■ **Task requirements**
Rewrite the entries below, switching each occurrence of "Where should I click to" to "Where do I click to" and leaving everything else unchanged.

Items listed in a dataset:
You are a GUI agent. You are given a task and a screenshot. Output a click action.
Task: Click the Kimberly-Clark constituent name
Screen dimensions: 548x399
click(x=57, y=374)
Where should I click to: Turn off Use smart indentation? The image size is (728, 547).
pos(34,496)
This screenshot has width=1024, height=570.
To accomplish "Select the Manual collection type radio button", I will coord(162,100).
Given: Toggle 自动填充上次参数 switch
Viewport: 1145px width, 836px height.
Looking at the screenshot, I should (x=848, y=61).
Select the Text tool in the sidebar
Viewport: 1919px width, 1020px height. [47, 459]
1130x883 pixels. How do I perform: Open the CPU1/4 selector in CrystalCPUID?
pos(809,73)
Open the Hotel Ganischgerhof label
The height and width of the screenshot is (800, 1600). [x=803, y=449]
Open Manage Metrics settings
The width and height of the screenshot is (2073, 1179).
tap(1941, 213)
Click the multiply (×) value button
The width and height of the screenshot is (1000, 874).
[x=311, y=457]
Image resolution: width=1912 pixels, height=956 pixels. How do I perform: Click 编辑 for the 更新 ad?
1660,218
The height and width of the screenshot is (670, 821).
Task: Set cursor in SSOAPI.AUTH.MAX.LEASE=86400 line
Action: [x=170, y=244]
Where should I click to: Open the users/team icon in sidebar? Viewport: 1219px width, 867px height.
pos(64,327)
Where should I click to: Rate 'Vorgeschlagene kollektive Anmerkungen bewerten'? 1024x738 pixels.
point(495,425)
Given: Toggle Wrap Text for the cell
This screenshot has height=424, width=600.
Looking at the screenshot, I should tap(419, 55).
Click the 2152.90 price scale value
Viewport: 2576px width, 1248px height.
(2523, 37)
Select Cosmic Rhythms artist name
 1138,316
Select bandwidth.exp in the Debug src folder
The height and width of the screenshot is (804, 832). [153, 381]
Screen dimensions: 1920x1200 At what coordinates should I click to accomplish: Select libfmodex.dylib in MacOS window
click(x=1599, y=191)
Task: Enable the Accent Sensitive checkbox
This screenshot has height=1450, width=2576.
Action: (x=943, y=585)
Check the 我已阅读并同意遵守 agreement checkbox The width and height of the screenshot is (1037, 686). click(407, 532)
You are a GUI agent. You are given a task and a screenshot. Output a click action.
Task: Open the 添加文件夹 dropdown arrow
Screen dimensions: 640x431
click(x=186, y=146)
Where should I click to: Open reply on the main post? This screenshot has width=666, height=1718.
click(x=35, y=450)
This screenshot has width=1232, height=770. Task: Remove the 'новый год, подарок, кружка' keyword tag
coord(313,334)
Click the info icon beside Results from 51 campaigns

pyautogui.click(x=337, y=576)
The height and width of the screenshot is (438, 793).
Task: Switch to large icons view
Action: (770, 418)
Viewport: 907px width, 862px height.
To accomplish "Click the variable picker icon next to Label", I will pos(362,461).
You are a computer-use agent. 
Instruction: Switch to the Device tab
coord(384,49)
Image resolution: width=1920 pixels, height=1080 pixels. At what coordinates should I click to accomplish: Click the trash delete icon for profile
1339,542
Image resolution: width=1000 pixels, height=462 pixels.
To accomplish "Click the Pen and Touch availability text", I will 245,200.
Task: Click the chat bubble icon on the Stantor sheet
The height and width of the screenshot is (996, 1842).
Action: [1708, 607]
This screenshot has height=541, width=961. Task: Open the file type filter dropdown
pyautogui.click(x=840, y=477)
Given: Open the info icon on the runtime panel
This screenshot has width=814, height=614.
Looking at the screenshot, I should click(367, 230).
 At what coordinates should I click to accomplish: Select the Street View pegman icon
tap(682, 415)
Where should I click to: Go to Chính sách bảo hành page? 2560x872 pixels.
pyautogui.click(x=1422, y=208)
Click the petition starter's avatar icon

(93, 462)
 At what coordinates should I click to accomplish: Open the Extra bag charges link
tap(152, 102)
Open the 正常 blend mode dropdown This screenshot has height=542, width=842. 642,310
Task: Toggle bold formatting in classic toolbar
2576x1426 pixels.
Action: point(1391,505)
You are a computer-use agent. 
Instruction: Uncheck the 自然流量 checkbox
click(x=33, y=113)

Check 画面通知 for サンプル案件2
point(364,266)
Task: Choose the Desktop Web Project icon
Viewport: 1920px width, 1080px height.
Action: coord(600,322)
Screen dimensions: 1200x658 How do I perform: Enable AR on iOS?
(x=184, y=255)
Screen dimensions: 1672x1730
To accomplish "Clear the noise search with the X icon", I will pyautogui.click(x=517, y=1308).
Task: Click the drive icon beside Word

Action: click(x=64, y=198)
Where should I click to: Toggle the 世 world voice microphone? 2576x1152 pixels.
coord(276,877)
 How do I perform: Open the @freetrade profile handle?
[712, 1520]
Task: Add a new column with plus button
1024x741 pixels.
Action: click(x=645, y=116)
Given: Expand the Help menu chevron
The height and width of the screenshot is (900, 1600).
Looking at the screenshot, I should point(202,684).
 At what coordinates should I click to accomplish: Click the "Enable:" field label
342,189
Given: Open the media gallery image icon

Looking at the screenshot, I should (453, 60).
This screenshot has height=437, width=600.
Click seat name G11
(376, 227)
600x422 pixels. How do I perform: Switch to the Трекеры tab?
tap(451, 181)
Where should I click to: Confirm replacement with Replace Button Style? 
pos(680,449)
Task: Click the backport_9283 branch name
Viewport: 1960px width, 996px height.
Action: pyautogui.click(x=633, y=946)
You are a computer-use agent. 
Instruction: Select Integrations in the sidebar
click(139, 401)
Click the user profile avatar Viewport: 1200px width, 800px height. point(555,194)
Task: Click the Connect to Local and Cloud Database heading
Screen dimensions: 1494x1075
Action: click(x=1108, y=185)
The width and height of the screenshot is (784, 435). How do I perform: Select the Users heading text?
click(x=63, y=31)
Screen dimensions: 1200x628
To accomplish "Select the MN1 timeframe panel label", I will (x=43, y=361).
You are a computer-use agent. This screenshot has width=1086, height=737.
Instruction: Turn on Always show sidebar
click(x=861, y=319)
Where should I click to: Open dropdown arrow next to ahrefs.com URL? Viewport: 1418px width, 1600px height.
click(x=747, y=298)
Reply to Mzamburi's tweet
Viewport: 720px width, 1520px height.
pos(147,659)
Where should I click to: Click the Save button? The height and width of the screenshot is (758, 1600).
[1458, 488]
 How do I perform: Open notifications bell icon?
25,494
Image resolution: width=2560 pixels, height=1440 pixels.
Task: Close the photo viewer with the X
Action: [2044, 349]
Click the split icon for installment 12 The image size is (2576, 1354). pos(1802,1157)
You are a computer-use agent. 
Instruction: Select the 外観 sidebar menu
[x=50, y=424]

■ **Answer to this exercise**
You are a GUI agent. You are given a task and a screenshot. Output a click action.
Task: Click the Kimberly-Clark constituent name
Screen dimensions: 548x399
click(x=57, y=374)
Where do I click to: Turn off Use smart indentation? The image size is (728, 547).
pos(34,496)
This screenshot has width=1024, height=570.
To accomplish "Select the Manual collection type radio button", I will coord(162,100).
Given: Toggle 自动填充上次参数 switch
Viewport: 1145px width, 836px height.
Looking at the screenshot, I should (x=848, y=61).
Select the Text tool in the sidebar
Viewport: 1919px width, 1020px height. [47, 459]
1130x883 pixels. How do I perform: Open the CPU1/4 selector in CrystalCPUID?
pos(809,73)
Open the Hotel Ganischgerhof label
The height and width of the screenshot is (800, 1600). [x=803, y=449]
Open Manage Metrics settings
The width and height of the screenshot is (2073, 1179).
tap(1941, 213)
Click the multiply (×) value button
The width and height of the screenshot is (1000, 874).
[x=311, y=457]
Image resolution: width=1912 pixels, height=956 pixels. How do I perform: Click 编辑 for the 更新 ad?
1660,218
The height and width of the screenshot is (670, 821).
Task: Set cursor in SSOAPI.AUTH.MAX.LEASE=86400 line
Action: [x=170, y=244]
Where do I click to: Open the users/team icon in sidebar? Viewport: 1219px width, 867px height.
pos(64,327)
Where do I click to: Rate 'Vorgeschlagene kollektive Anmerkungen bewerten'? 1024x738 pixels.
point(495,425)
Given: Toggle Wrap Text for the cell
This screenshot has height=424, width=600.
Looking at the screenshot, I should tap(419, 55).
Click the 2152.90 price scale value
Viewport: 2576px width, 1248px height.
(2523, 37)
Select Cosmic Rhythms artist name
 1138,316
Select bandwidth.exp in the Debug src folder
The height and width of the screenshot is (804, 832). [153, 381]
Screen dimensions: 1920x1200 At what coordinates should I click to accomplish: Select libfmodex.dylib in MacOS window
click(x=1599, y=191)
Task: Enable the Accent Sensitive checkbox
This screenshot has height=1450, width=2576.
Action: (x=943, y=585)
Check the 我已阅读并同意遵守 agreement checkbox The width and height of the screenshot is (1037, 686). click(407, 532)
You are a GUI agent. You are given a task and a screenshot. Output a click action.
Task: Open the 添加文件夹 dropdown arrow
Screen dimensions: 640x431
click(x=186, y=146)
Where do I click to: Open reply on the main post? This screenshot has width=666, height=1718.
click(x=35, y=450)
This screenshot has width=1232, height=770. Task: Remove the 'новый год, подарок, кружка' keyword tag
coord(313,334)
Click the info icon beside Results from 51 campaigns

pyautogui.click(x=337, y=576)
The height and width of the screenshot is (438, 793).
Task: Switch to large icons view
Action: (770, 418)
Viewport: 907px width, 862px height.
To accomplish "Click the variable picker icon next to Label", I will pos(362,461).
You are a computer-use agent. 
Instruction: Switch to the Device tab
coord(384,49)
Image resolution: width=1920 pixels, height=1080 pixels. At what coordinates should I click to accomplish: Click the trash delete icon for profile
1339,542
Image resolution: width=1000 pixels, height=462 pixels.
To accomplish "Click the Pen and Touch availability text", I will 245,200.
Task: Click the chat bubble icon on the Stantor sheet
The height and width of the screenshot is (996, 1842).
Action: [1708, 607]
This screenshot has height=541, width=961. Task: Open the file type filter dropdown
pyautogui.click(x=840, y=477)
Given: Open the info icon on the runtime panel
This screenshot has width=814, height=614.
Looking at the screenshot, I should click(367, 230).
 At what coordinates should I click to accomplish: Select the Street View pegman icon
tap(682, 415)
Where do I click to: Go to Chính sách bảo hành page? 2560x872 pixels.
pyautogui.click(x=1422, y=208)
Click the petition starter's avatar icon

(93, 462)
 At what coordinates should I click to accomplish: Open the Extra bag charges link
tap(152, 102)
Open the 正常 blend mode dropdown This screenshot has height=542, width=842. 642,310
Task: Toggle bold formatting in classic toolbar
2576x1426 pixels.
Action: point(1391,505)
You are a computer-use agent. 
Instruction: Uncheck the 自然流量 checkbox
click(x=33, y=113)

Check 画面通知 for サンプル案件2
point(364,266)
Task: Choose the Desktop Web Project icon
Viewport: 1920px width, 1080px height.
Action: coord(600,322)
Screen dimensions: 1200x658 How do I perform: Enable AR on iOS?
(x=184, y=255)
Screen dimensions: 1672x1730
To accomplish "Clear the noise search with the X icon", I will pyautogui.click(x=517, y=1308).
Task: Click the drive icon beside Word

Action: click(x=64, y=198)
Where do I click to: Toggle the 世 world voice microphone? 2576x1152 pixels.
coord(276,877)
 How do I perform: Open the @freetrade profile handle?
[712, 1520]
Task: Add a new column with plus button
1024x741 pixels.
Action: click(x=645, y=116)
Given: Expand the Help menu chevron
The height and width of the screenshot is (900, 1600).
Looking at the screenshot, I should point(202,684).
 At what coordinates should I click to accomplish: Click the "Enable:" field label
342,189
Given: Open the media gallery image icon

Looking at the screenshot, I should (453, 60).
This screenshot has height=437, width=600.
Click seat name G11
(376, 227)
600x422 pixels. How do I perform: Switch to the Трекеры tab?
tap(451, 181)
Where do I click to: Confirm replacement with Replace Button Style? 
pos(680,449)
Task: Click the backport_9283 branch name
Viewport: 1960px width, 996px height.
Action: pyautogui.click(x=633, y=946)
You are a computer-use agent. 
Instruction: Select Integrations in the sidebar
click(139, 401)
Click the user profile avatar Viewport: 1200px width, 800px height. point(555,194)
Task: Click the Connect to Local and Cloud Database heading
Screen dimensions: 1494x1075
Action: click(x=1108, y=185)
The width and height of the screenshot is (784, 435). How do I perform: Select the Users heading text?
click(x=63, y=31)
Screen dimensions: 1200x628
To accomplish "Select the MN1 timeframe panel label", I will (x=43, y=361).
You are a computer-use agent. This screenshot has width=1086, height=737.
Instruction: Turn on Always show sidebar
click(x=861, y=319)
Where do I click to: Open dropdown arrow next to ahrefs.com URL? Viewport: 1418px width, 1600px height.
click(x=747, y=298)
Reply to Mzamburi's tweet
Viewport: 720px width, 1520px height.
pos(147,659)
Where do I click to: Click the Save button? The height and width of the screenshot is (758, 1600).
[1458, 488]
 How do I perform: Open notifications bell icon?
25,494
Image resolution: width=2560 pixels, height=1440 pixels.
Task: Close the photo viewer with the X
Action: [2044, 349]
Click the split icon for installment 12 The image size is (2576, 1354). pos(1802,1157)
You are a computer-use agent. 
Instruction: Select the 外観 sidebar menu
[x=50, y=424]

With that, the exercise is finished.